**Text to read:**

--------------------------------

Bug 429598

Summary: [firewire] unable to use disk (giving up on config rom)
Product: [Fedora] Fedora Reporter: Nicola <alf.tanner>
Component: kernelAssignee: Jarod Wilson <jarod>
Status: CLOSED RAWHIDE QA Contact: Fedora Extras Quality Assurance <extras-qa>
Severity: low Docs Contact:
Priority: low    
Version: 8CC: kernel-maint, stefan-r-rhbz, whiteg
Target Milestone: ---   
Target Release: ---   
Hardware: x86_64   
OS: Linux   
Whiteboard:
Fixed In Version: Doc Type: Bug Fix
Doc Text:
Story Points: ---
Clone Of: Environment:
Last Closed: 2008-02-25 20:13:36 UTC Type: ---
Regression: --- Mount Type: ---
Documentation: --- CRM:
Verified Versions: Category: ---
oVirt Team: --- RHEL 7.3 requirements from Atomic Host:
Cloudforms Team: --- Target Upstream Version:
Embargoed:

Description Nicola 2008-01-21 21:14:31 UTC
Description of problem:
External firewire disk won't mount anymore

Version-Release number of selected component (if applicable):
F8
uname -a
Linux sputnik.theory.org 2.6.23.9-85.fc8 #1 SMP Fri Dec 7 15:49:36 EST 2007
x86_64 x86_64 x86_64 GNU/Linux

upgraded to latest packets as of 21 jan 2008

How reproducible:
Always

Steps to Reproduce:
1. Plug the external disk into firewire
2. Switch it on
3. Won't mount anymore
  
Actual results:
External firewire disk won't mount anymore. FC6 used to work fine, same hardware.

dmesg sample:

Dec  3 03:03:02 sputnik kernel: ieee1394: Error parsing configrom for node 0-00:1023
Dec  3 03:03:10 sputnik kernel: scsi12 : SBP-2 IEEE-1394
Dec  3 03:03:11 sputnik kernel: ieee1394: sbp2: Logged into SBP-2 device
Dec  3 03:03:11 sputnik kernel: ieee1394: sbp2: Node 0-00:1023: Max speed [S400]
- Max payload [2048]

Expected results:
Should be seen and  mounted as used to in FC6.

--------------------------------

**Entries:**

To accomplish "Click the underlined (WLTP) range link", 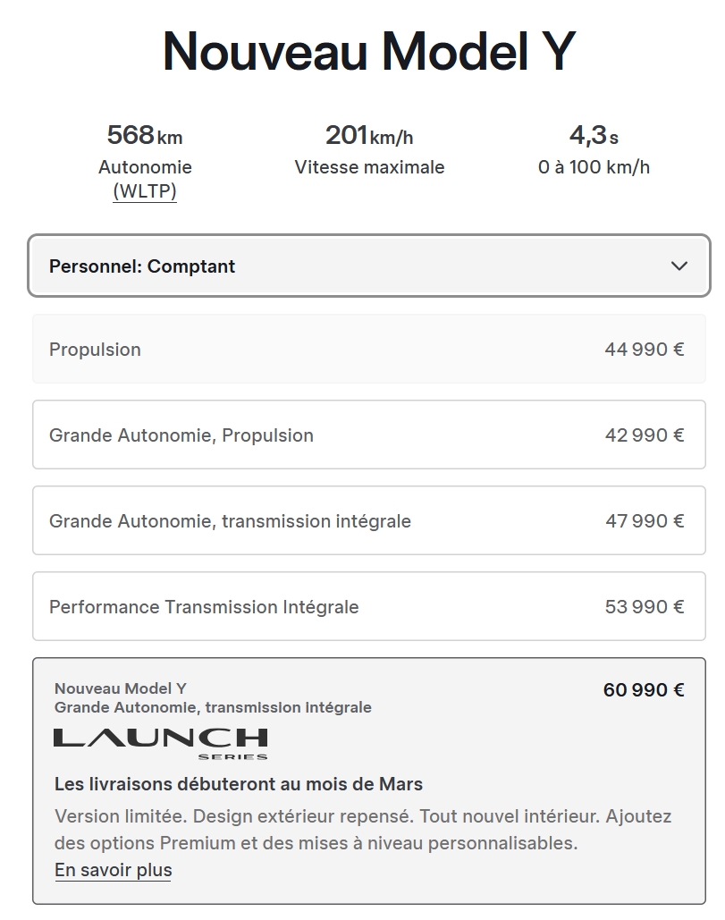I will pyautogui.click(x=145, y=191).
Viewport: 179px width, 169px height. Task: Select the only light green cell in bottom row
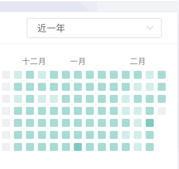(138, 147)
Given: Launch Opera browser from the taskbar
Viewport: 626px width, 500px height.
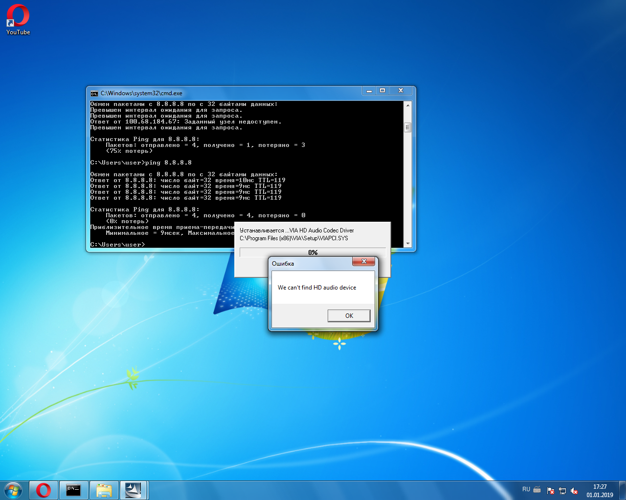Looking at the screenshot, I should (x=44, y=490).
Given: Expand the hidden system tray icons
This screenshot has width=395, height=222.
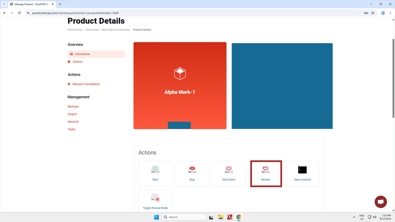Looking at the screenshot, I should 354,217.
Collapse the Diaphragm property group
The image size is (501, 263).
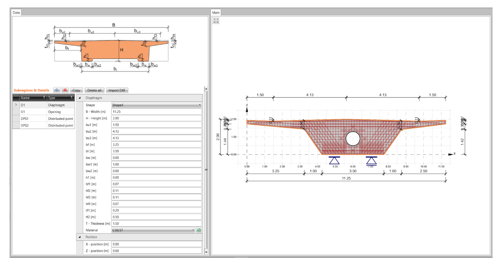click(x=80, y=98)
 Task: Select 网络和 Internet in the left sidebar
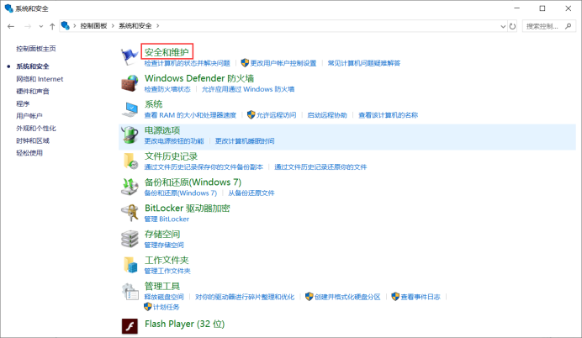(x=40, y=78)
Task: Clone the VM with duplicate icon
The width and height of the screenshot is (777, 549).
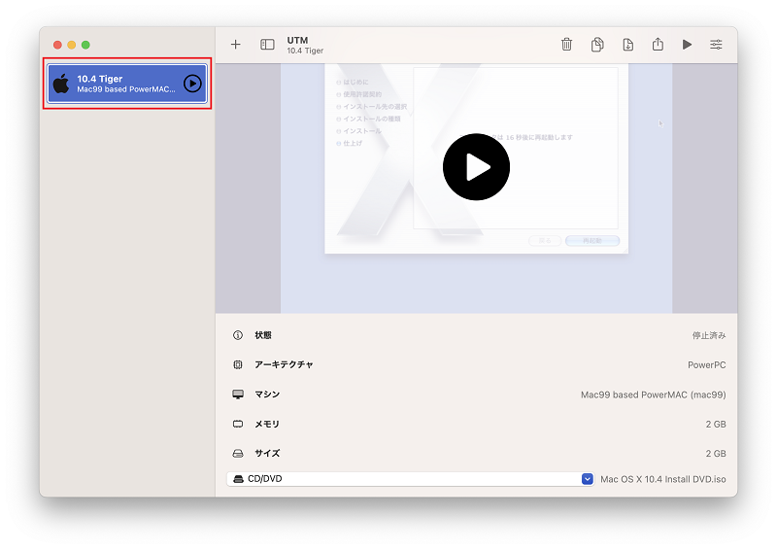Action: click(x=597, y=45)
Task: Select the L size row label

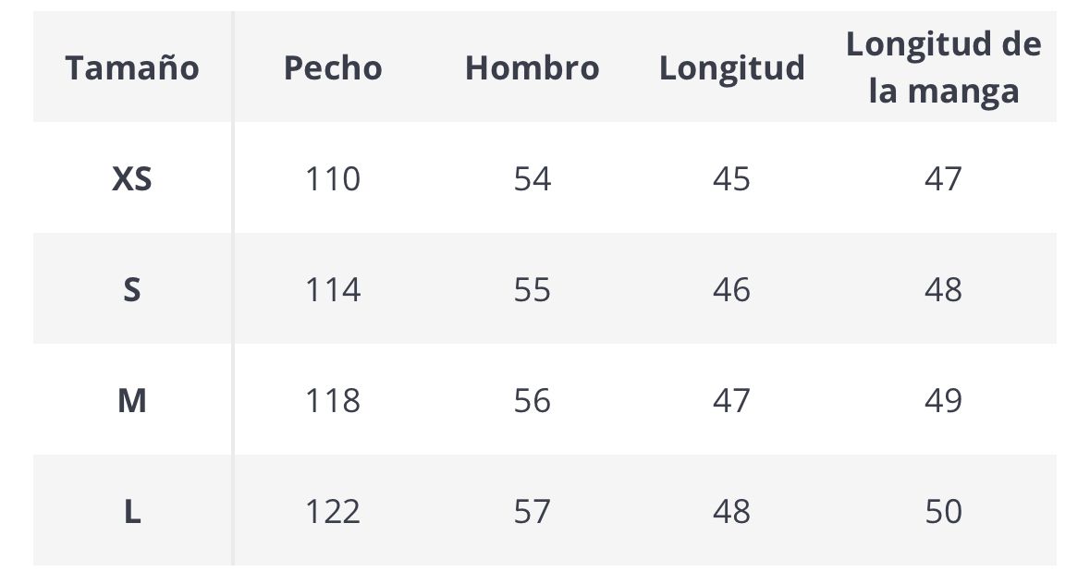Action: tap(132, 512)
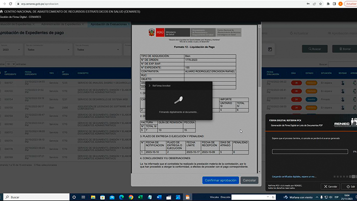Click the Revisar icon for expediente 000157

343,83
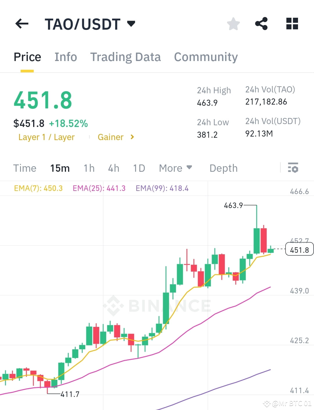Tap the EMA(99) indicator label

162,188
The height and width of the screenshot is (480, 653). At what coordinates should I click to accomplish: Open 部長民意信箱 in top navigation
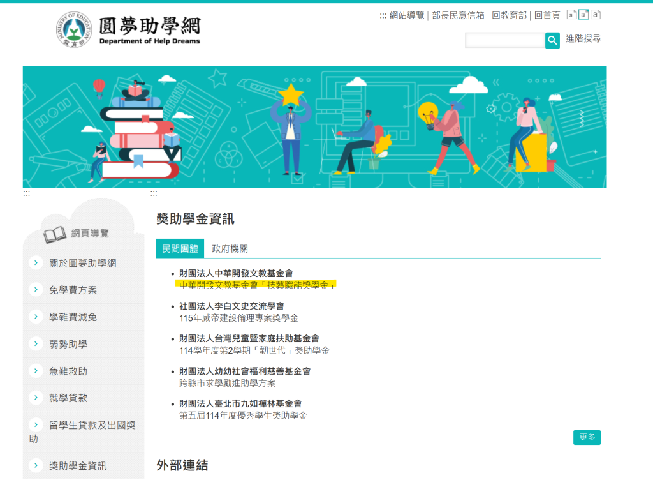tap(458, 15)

--------------------------------

**The tasks:**
**A)** In the firewire bug report, why does the reporter expect the external disk to be seen and mounted? Answer in one to three sentences.
**B)** Please extend the firewire bug report past its last line.

**Results of the exercise:**
**A)** The same disk, on the same hardware, worked fine under FC6 and was seen and mounted there. Under F8 it no longer mounts.

**B)**
Additional info:
The same unit mounted on usb works (it's a dual firewire/usb external disk)

Comment 1 Jarod Wilson 2008-01-23 05:11:30 UTC
Those dmesg bits aren't valid for the Fedora 8 firewire stack. The ieee1394
stack isn't built or shipped, we ship the stack that prints 'firewire' instead,
and fw-sbp2 instead of just sbp2. Please get the appropriate firewire stack
running and we can certainly dig into this (might even already be fixed in the
latest koji kernels).

Comment 2 Jarod Wilson 2008-01-23 05:13:03 UTC
Hrm, in re-reading, perhaps that was supposed to be an example of the working
case. To have a chance of getting things fixed, what I need is the non-working
case, as described in comment #1.

Comment 3 Nicola 2008-01-23 13:40:25 UTC
Hi Jarod. No, it can't be an example of a working case since it's F8 as I
reported. With F8 firewire interface doesn't work.
You asked me to use the appropriate firewire stack. How do I do that in F8 in
order to report problems?

Comment 4 Nicola 2008-01-23 14:37:15 UTC
Oops! Sorry, you're right, I've picked up the old messages file!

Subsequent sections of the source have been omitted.